**TEXT SEGMENT:**
========

This presents a crucial scientific distinction for those observing generational trends: a stabilization in growth is entirely different from a decline. The exponential, year-over-year surge that defined the past decade of gender exploration has undeniably slowed down. Yet, instead of young people actively abandoning fluidity, the data indicates that this demographic has simply reached a natural stabilization point after a decade of unprecedented and rapid visibility.
The Future of Authentic Identity

The data surrounding Generation Z’s gender identity does not tell a story of retreat, but rather one of maturation. As the initial surge of visibility settles into a demographic plateau, young adults are navigating self-expression with a different set of priorities than they did just a few years ago. Stripped of the pressure to adopt highly politicized or socially rigid labels, many are choosing to exist independent of a specific, universally understood category. This transition away from the term “nonbinary” reflects a generation moving into a quieter, yet arguably more profound, era of self-acceptance.
Ultimately, fixating on fluctuating survey numbers risks missing the deeper human reality at play. Rather than expecting young people to continuously categorize themselves to fit shifting cultural or political frameworks, the broader societal focus must move toward creating environments where individual expression is respected without the prerequisite of a label. When the intense spotlight on terminology fades, what remains is a demographic redefining authenticity on its own terms—proving that a person’s identity does not need to be easily classified to be real.

========

**INFORMATION SHOWN:**
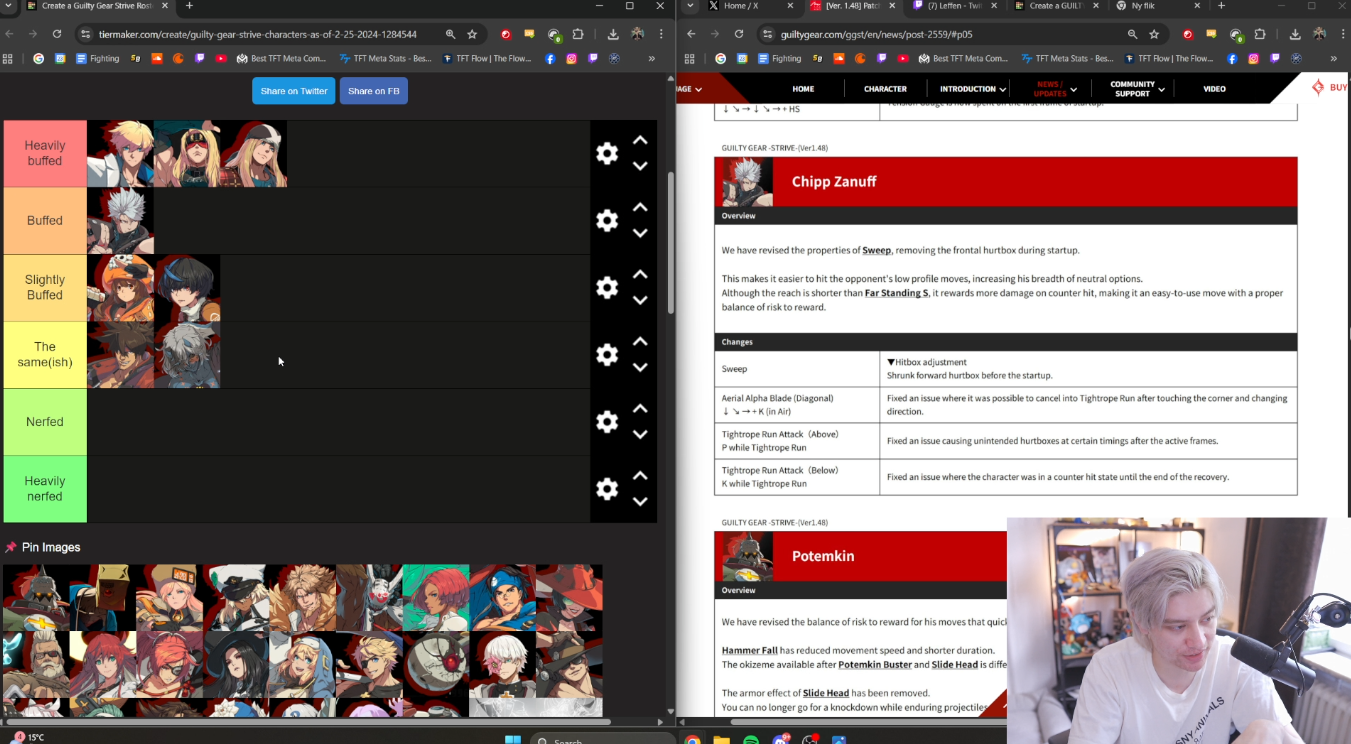Select the Chipp portrait in Buffed row
1351x744 pixels.
pyautogui.click(x=120, y=220)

========

**REQUIRED TASK:**
In the passage on Generation Z's gender identity, what does the data indicate the demographic has reached after a decade of rapid visibility?

**SOLUTION TO THIS TASK:**
A natural stabilization point.